(Saved entries)
┄┄┄┄┄┄┄┄┄┄┄┄┄┄┄┄┄┄┄┄
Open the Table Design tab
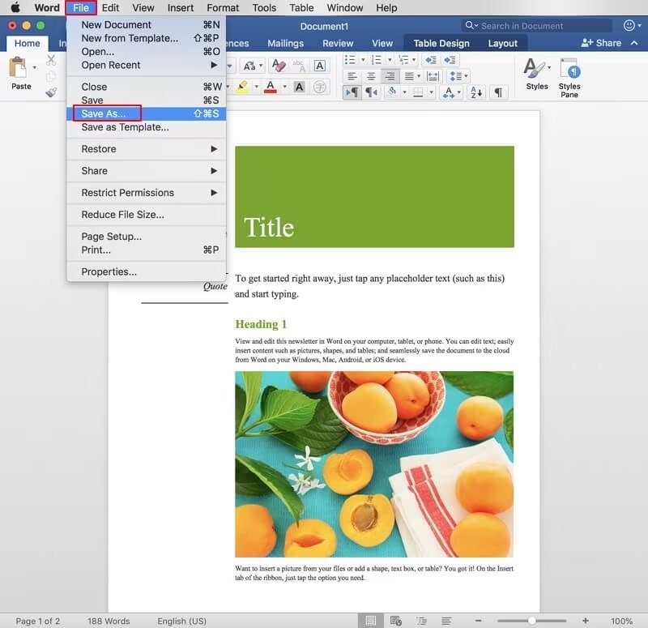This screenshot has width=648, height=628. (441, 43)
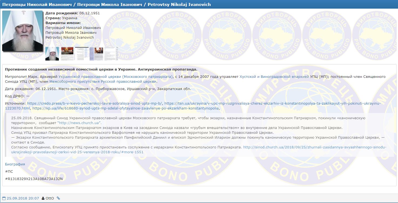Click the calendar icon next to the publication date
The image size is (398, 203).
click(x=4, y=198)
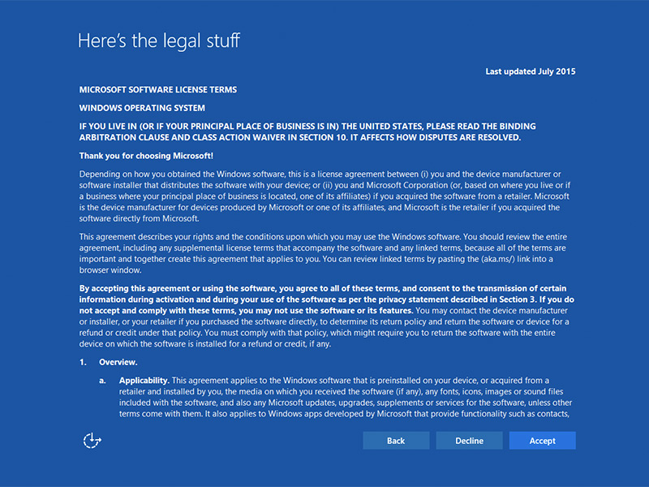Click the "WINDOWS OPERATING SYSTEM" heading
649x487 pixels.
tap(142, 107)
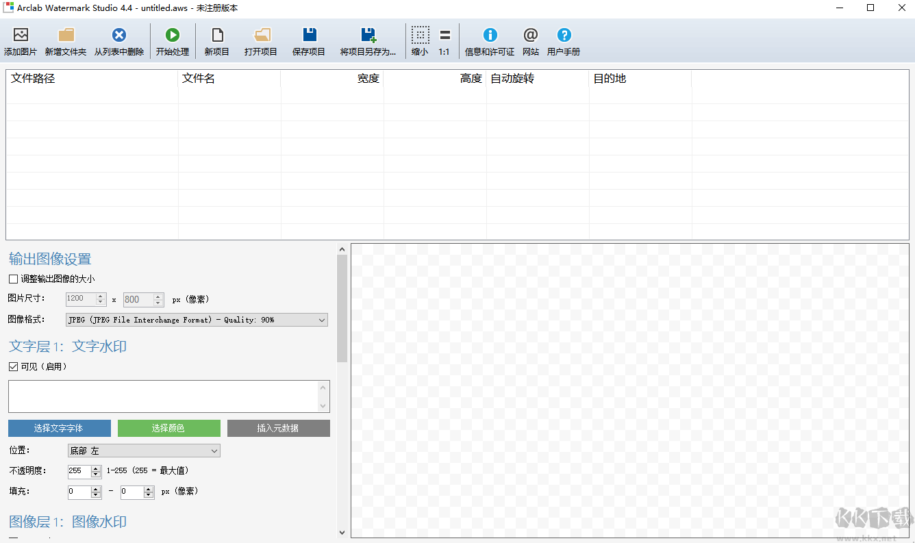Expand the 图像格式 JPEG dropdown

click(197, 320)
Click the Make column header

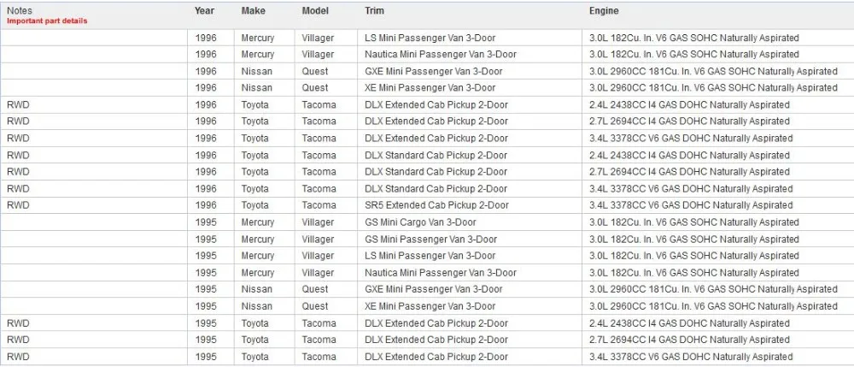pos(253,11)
┄┄┄┄┄┄┄┄┄┄┄┄┄┄┄┄┄┄┄┄
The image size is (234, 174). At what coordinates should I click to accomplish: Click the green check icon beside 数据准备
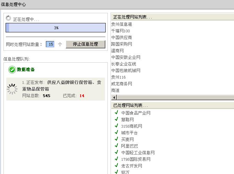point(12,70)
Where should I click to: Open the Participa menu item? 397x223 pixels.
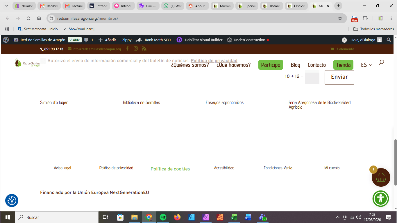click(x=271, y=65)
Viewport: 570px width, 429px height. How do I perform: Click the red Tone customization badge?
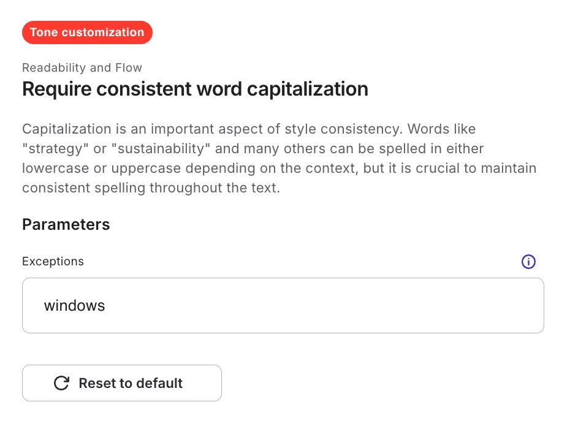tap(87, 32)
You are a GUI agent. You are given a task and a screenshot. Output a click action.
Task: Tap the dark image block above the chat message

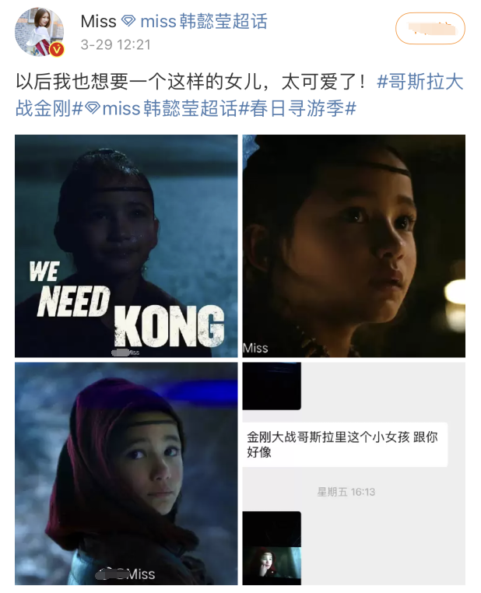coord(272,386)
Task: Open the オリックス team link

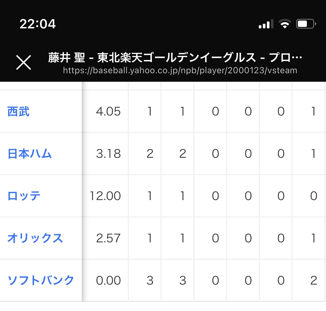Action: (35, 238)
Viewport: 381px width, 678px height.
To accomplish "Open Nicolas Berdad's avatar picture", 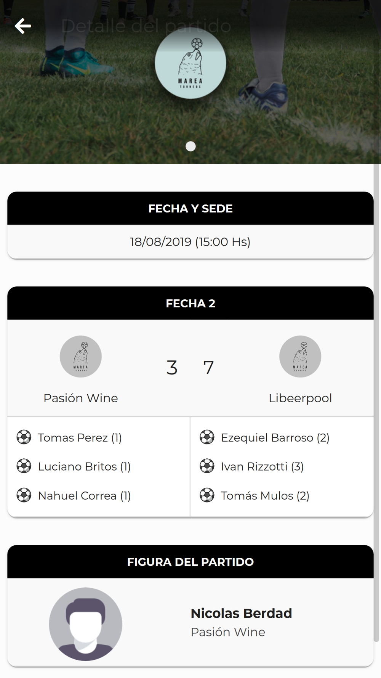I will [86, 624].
┄┄┄┄┄┄┄┄┄┄┄┄┄┄┄┄┄┄┄┄
**Assignment:** What to print is the stretch of entries from the line with "Where should I" up to and including the line with "Viewport: 381px width, 678px height.". Please print it exactly and leave out the pictures.

**Task output:**
Where should I click to: Open the Participa menu item? 397x223 pixels.
click(x=271, y=65)
Viewport: 570px width, 429px height. How do I perform: Click the red Tone customization badge?
tap(87, 32)
You are a GUI agent. You are given a task and a screenshot. Output a click action.
Task: Tap the dark image block above the chat message

coord(272,386)
Task: Open the オリックス team link

Action: (35, 238)
Viewport: 381px width, 678px height.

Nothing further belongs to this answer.